Problem details —
Looking at the listing below, retype exactly the lines starting at the one containing "Top Education Consultancy for USA" and ending at the one containing "TU RESULTS (456, 53)", both included, and nothing else.
* * * *
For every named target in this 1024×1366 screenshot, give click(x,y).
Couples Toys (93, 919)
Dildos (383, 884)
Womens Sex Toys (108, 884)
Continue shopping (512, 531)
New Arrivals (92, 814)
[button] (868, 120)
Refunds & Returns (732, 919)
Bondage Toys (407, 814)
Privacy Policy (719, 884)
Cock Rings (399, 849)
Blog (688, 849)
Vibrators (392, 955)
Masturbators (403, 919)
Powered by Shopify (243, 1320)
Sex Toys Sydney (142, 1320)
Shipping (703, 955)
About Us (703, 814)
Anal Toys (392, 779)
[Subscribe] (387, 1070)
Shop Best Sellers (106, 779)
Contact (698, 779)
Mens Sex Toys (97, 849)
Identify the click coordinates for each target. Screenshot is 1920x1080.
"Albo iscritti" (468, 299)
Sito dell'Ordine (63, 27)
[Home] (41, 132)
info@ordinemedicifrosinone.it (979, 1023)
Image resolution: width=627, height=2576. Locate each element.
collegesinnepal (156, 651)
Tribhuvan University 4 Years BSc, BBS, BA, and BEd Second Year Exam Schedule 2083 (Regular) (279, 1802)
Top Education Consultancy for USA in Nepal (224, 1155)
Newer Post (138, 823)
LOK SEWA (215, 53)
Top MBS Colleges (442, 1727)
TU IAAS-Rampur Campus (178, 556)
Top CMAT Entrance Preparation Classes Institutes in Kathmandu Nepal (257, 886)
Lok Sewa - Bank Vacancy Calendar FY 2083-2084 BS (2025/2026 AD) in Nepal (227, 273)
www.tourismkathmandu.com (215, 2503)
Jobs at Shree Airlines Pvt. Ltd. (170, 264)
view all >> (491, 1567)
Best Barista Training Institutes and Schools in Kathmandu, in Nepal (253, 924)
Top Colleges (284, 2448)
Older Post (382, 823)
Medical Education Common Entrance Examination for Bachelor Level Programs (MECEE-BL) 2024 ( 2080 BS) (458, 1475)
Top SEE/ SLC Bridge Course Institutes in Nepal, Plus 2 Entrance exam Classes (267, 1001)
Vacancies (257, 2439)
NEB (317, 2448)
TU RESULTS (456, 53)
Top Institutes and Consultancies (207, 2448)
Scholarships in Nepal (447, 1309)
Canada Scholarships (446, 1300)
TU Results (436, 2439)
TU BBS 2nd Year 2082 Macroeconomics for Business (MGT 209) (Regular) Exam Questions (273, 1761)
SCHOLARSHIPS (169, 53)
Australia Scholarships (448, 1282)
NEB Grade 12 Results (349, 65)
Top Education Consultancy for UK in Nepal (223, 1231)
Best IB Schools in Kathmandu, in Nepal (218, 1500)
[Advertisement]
* * * *
Output below —
Top Education Consultancy for USA in Nepal (224, 1155)
Newer Post (138, 823)
LOK SEWA (215, 53)
Top MBS Colleges (442, 1727)
TU IAAS-Rampur Campus (178, 556)
Top CMAT Entrance Preparation Classes Institutes in Kathmandu Nepal (257, 886)
Lok Sewa - Bank Vacancy Calendar FY 2083-2084 BS (2025/2026 AD) in Nepal (227, 273)
www.tourismkathmandu.com (215, 2503)
Jobs at Shree Airlines Pvt. Ltd. (170, 264)
view all >> (491, 1567)
Best Barista Training Institutes and Schools in Kathmandu, in Nepal (253, 924)
Top Colleges (284, 2448)
Older Post (382, 823)
Medical Education Common Entrance Examination for Bachelor Level Programs (MECEE-BL) 2024 ( 2080 BS) (458, 1475)
Top SEE/ SLC Bridge Course Institutes in Nepal, Plus 2 Entrance exam Classes (267, 1001)
Vacancies (257, 2439)
NEB (317, 2448)
TU RESULTS (456, 53)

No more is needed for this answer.